If I understood it correctly, you have one laptop which you would like to :
CONDITION A - WHEN AT HOME
- automatically connect to the home network
- enable file and print sharing to a restricted number of PCs
CONDITION B - WHEN AWAY FROM HOME
- automatically connect to the “away from home” network
- disable file and print sharing absolutely
and you would like this done without you having to change anything.
If this is correct, then, AFAIK, it can’t be done without you having to change something for the following reasons;
You are dealing with two disparate environments - the home network and the “not at home” network. You can control the network parameters of the home network, but the parameters of the “not at home” network are beyond your control.

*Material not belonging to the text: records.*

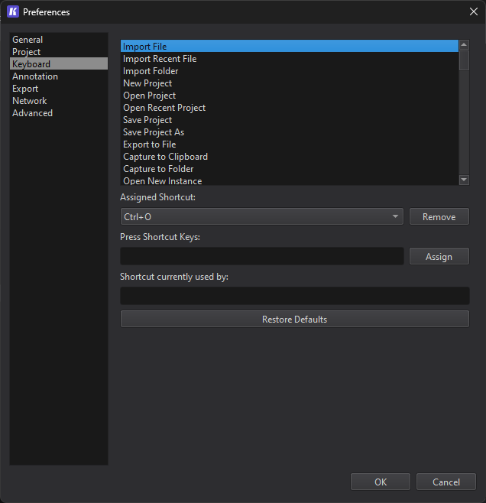
Task: Click Restore Defaults
Action: tap(294, 320)
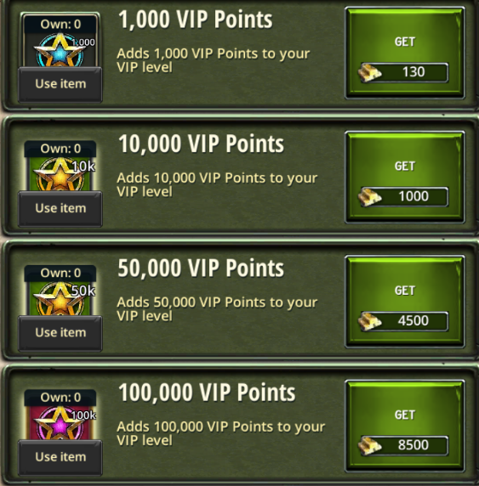Click gold bars icon beside 130 price
The image size is (479, 486).
pyautogui.click(x=369, y=72)
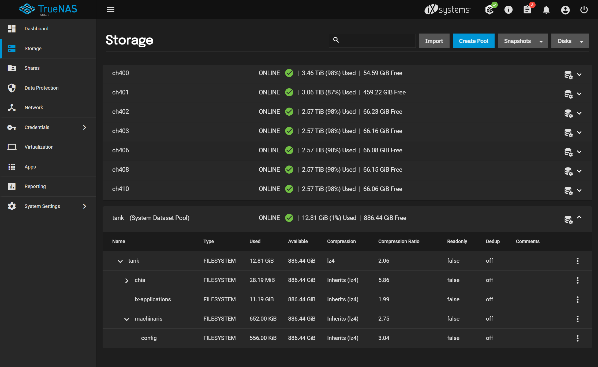Click the user account settings icon
Viewport: 598px width, 367px height.
(x=565, y=10)
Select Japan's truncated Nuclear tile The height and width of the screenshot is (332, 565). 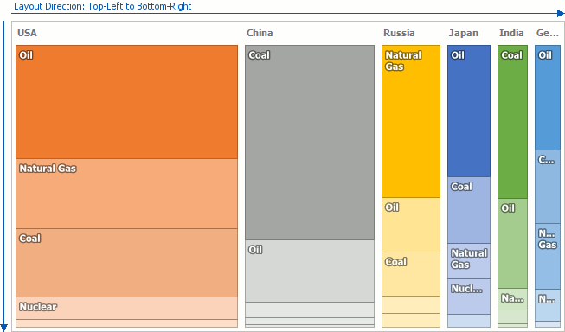469,297
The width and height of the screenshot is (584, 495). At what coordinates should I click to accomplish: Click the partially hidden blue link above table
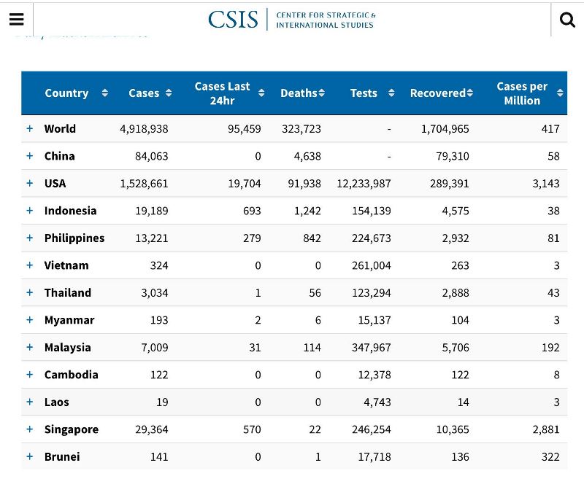coord(80,34)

As such, we can modify the DHCP address allocation range of the home network to a relatively uncommon range (this is needed to more clearly differentiate between the home network and the “not at home” network), ensure that it is only going to allocate addresses for the exact number of machines that we want to connect to the home network and then create a tight ruleset that allows file sharing to take place only from specific addresses within the relatively uncommon home network DHCP range and blocks file sharing from all other IP addresses.

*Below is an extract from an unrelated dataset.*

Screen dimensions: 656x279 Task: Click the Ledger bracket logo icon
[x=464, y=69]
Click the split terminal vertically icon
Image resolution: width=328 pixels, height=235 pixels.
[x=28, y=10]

Assuming that this has been done, when the laptop goes to the “not at home” network, if it is allocated an IP that is not in the same address range as the home network (and therefore the other PCs on the “not at home” network would also be in this “not at home” address range), the tight file sharing rule that referred to addresses specific to the home network would block file sharing access.
If, on the other hand, when the laptop goes to the “not at home” network and it is allocated an IP address in the same address range used for the home network, then our tight rule will only allow file sharing to occur between our laptop and the specific IPs nominated in our rule.

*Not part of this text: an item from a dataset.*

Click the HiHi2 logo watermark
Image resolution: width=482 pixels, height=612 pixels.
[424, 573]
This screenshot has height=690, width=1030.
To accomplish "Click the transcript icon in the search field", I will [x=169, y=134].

Router IP : 172.31.252.252
Router DHCP allocation range : 172.31.252.248 - 172.31.252.251
Laptop IP : (DHCP assigned) 172.31.252.251 (only want to share files with PC#1)
PC #1 IP : (DHCP assigned) 172.31.252.250
PC #2 IP : (DHCP assigned) 172.31.252.249
PC #3IP : (DHCP assigned) 172.31.252.248
In the CFP network monitor running on the laptop, we need to have a zone defined as 172.31.252.248 to 172.31.252.252. This is to try and get out home network out of the way, as much as possible, of the normally assigned address ranges. We then need to add a rule that allows port 137 and 138 traffic from PC#1 (you would need to find out the host name or computer name first - we need to use names as the actual address could change from machine to machine). We then need to have another rule that explicitly blocks the file sharing traffic from any name other than the name used to allow the traffic to PC#1.
The only time this would come unstuck is if the “not at home” network" was using the same address range as the home network. In this case, your laptop would be shareable with one other IP address on the “not at home” network (providing it had the same “name” as the home network PC), assuming the two rules outlined above had been set up. A small risk, but a risk nonetheless.
Other than this method, you will have to change something, like manually disabling sharing. Like it or not, to make an omlette, you have to break a few eggs. You are moving between a semi trusted network and an untrusted network and your firewall can’t be expected to just “know” when you are at home and when you are not.